### Stated task:
Set down, without any change, the lines of the records running from the line containing "You are a GUI" through the line containing "Screen dimensions: 617x527", both of those lines included.

### Supplied material:
BEGIN

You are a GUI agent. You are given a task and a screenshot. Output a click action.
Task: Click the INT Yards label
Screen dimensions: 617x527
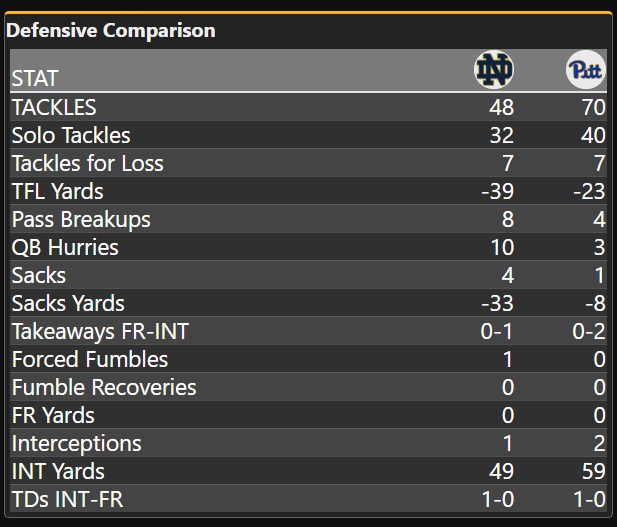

END
BEGIN

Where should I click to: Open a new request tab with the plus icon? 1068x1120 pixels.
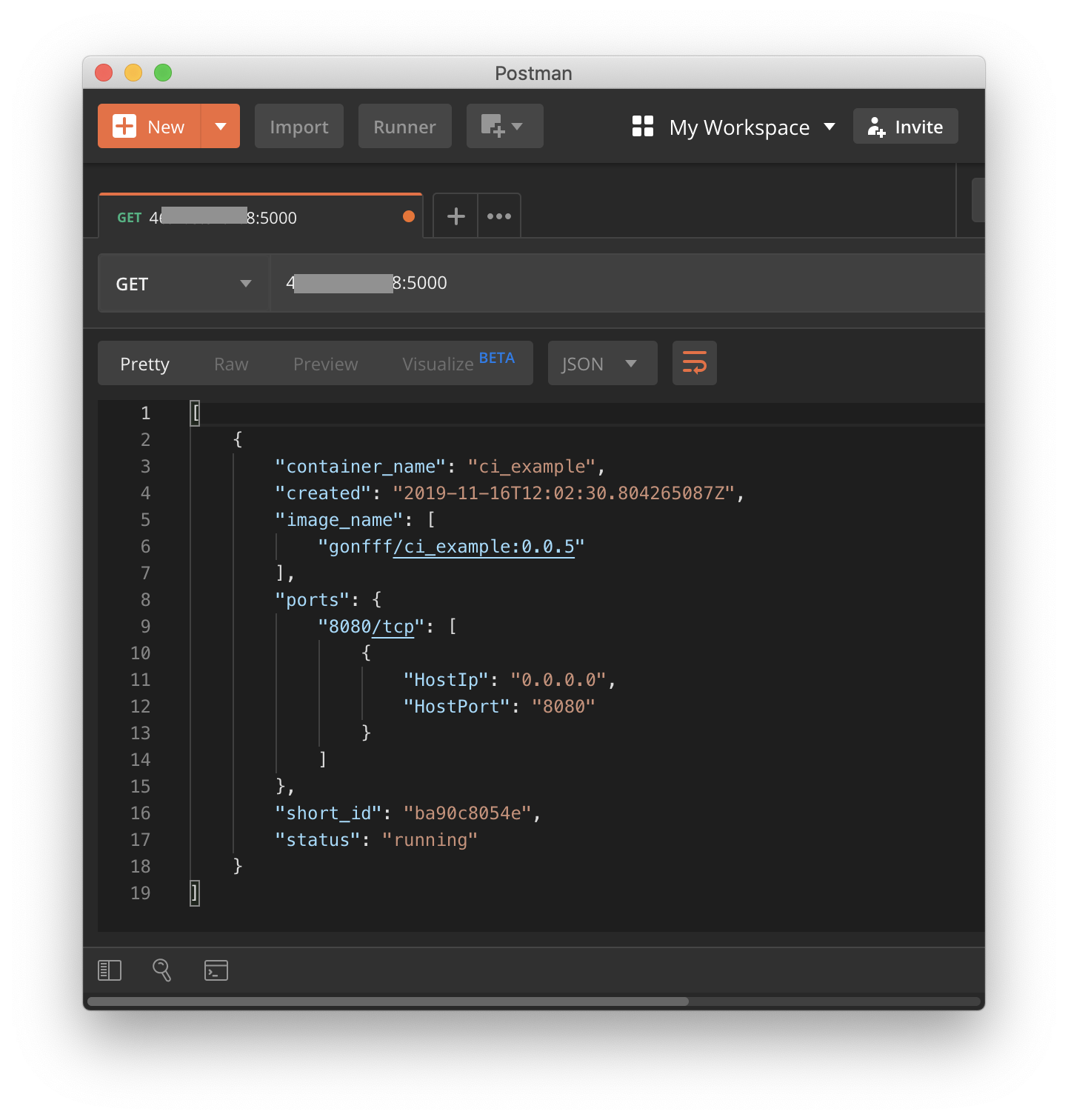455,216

END

### Expected answer:
You are a GUI agent. You are given a task and a screenshot. Output a click action.
Task: Click the INT Yards label
Screen dimensions: 617x527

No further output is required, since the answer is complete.